(Entries shown)
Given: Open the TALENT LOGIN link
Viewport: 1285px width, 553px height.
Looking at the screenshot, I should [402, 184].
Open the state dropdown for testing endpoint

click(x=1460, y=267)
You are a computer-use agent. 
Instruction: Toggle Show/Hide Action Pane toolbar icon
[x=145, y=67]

(How to complete this task) Would you copy out exactly the lines from the one holding "Instruction: Toggle Show/Hide" through the end of the entries above, both ends included?

(Result of this task)
Instruction: Toggle Show/Hide Action Pane toolbar icon
[x=145, y=67]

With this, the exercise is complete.